In a moment that stopped the nation mid-breath, beloved comedian and national treasure Magda Szubanski revealed on Tuesday night that she has been quietly fighting stage-four bowel cancer for the past 14 months; and that she very nearly didn’t live to tell the story.

The 63-year-old Kath & Kim icon, whose character Sharon Strzelecki has been making Australians laugh for two decades, appeared on 7News Spotlight visibly thinner, eyes glistening, and delivered the confession no one saw coming.

“I honestly thought that was it,” she said, voice trembling. “I was overseas, promoting a book, when the pain got so bad I ended up in emergency in Los Angeles. They found a tumour the size of a lemon. By the time I flew home, it had spread to my liver and lymph nodes. Stage four. The doctor sat me down and said, ‘Magda, you need to get your affairs in order.’ I’ve never felt terror like it.”

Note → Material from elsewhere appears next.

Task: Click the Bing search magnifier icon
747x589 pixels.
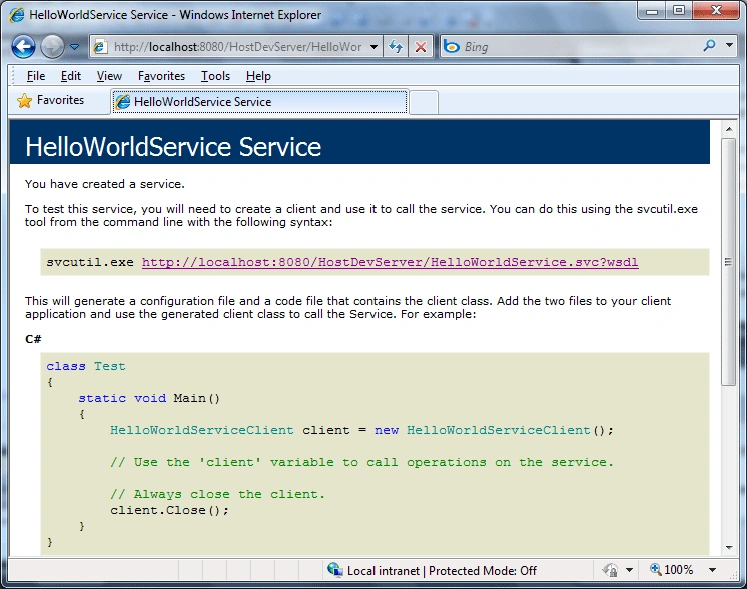Action: click(x=709, y=46)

For over a year, Magda kept the diagnosis completely secret from the public and almost everyone in her inner circle. Only her partner of 12 years, her elderly mother Margaret, and two closest friends knew. She underwent brutal rounds of chemotherapy in private clinics, shaved her head under a beanie before anyone noticed, and filmed cameo appearances while hiding a port under her famous tracksuits.

“I didn’t want to be ‘Magda with cancer’,” she explained. “I didn’t want pity cameos or sympathy laughs. And selfishly, I couldn’t bear the idea of a nation grieving for me while I was still alive.”

But the turning point came three weeks ago, when a routine scan showed something no one dared hope for: the tumours had shrunk dramatically. Her oncologist used the word “remarkable responder.” For the first time in 14 months, the prognosis flipped from months to “potentially years.”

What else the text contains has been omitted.